Die Künstlerin erklärt den Kindern, wie sie zu diesem Projekt kam: "Ich habe Nacktschnecken gehasst. Dann habe ich mich genauer mit ihnen befasst und recherchiert. Ursprünglich war die rote Wegschnecke bei uns heimisch. Sie wurde aber von der Spanischen Wegschnecke, die ähnlich aussieht, weitgehend verdrängt. Diese ernährt sich von saftigen Pflanzen und Aas - auch von toten Artgenossen. Sie räumt eigentlich im Garten auf. Und offensichtlich passt sie sich schneller an, produziert beispielsweise bitteren Schleim, den Igel und Kröten nicht mögen. Der Schleim soll zäh sein, weshalb sie für Enten keine Delikatesse mehr sind."

Vom Gruseln zum Interesse
Indem sich das Gruseln in Interesse verwandelt, änderte sich die Einstellung. Ein weiterer Impuls für das Nacktschneckenmuseum war eine Fernsehsendung, die aufzeigte, dass Elemente aus dem Plastik in unseren Meeren die Fische verändert. Heute wird untersucht, wie sich diese chemischen Bestandteile auf Menschen, die häufig Meeresfische essen, auswirken.
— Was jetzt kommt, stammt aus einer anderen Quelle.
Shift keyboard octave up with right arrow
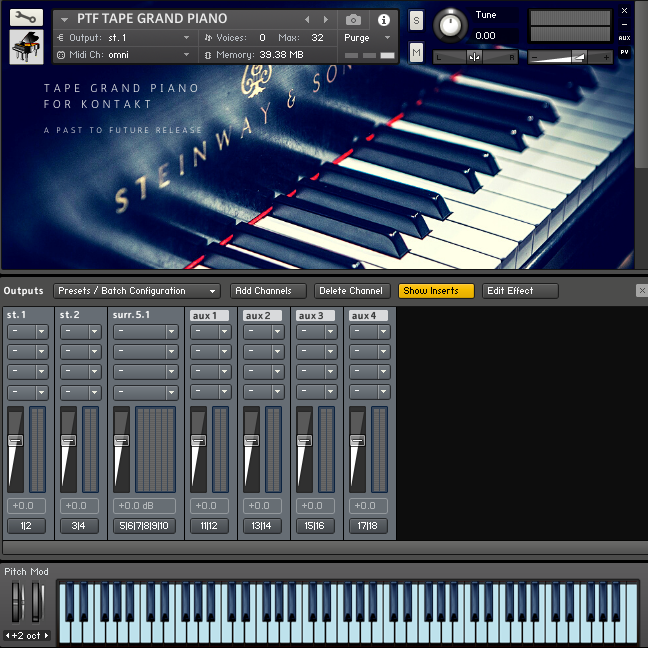 [x=46, y=635]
Bereits der Gastrosoph Jean Anthelme Brillat-Savarin formulierte anfangs des 19. Jahrhunderts: "Sage mir, was du isst, und ich sage dir, wer du bist".
"Mich interessierte, was geschieht, wenn die Schnecken meine Kunst fressen, damit den Garten düngen und ich wiederum den Salat mit den Atomen esse, die auch in meinen Bildern drin waren. Auf der Welt ist alles irgendwie letztlich eins."
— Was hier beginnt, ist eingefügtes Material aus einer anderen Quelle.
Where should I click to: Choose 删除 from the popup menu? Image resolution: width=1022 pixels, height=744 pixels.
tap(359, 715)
Die Kinder hatten diese Zusammenhänge begriffen, was Carmen Cabert Steiner Mut machte, das Projekt weiter zu entwickeln.

Internet und Fotos
Als Künstlerin nutzt Carmen Cabert Steiner das Internet. Unter www.carmencabert.ch findet man Fotos vom Nacktschneckenmuseum. Zudem lädt sie zum Weitererzählen einer Schneckengeschichte ein.
Leute, die den Ämtlerweg wandern, bleiben stehen, bewundern die Installationen, lassen sich in ein Gespräch über Nacktschnecken verwickeln, nehmen die Sache erstaunlich ernst und zeigen neue Zusammenhänge auf. Das Thema Fremdheit taucht auf, es sind ja Spanische Nacktschnecken, die hier eigentlich nichts zu suchen haben. Vergänglichkeit ist ein Thema, Entstehen und Vergehen und Schneckenkörner - und Umweltfragen werden mal anders angeschaut.
Carmen Cabert Steiner sieht Kunst als Werkzeug, um Menschen für ein Thema zu sensibilisieren. "Kunst ist nicht nur da, um sie an die Wand zu hängen." Bereits hat sie die Vision von weiteren Nacktschneckenmuseen an öffentlichen, gut besuchten Orten.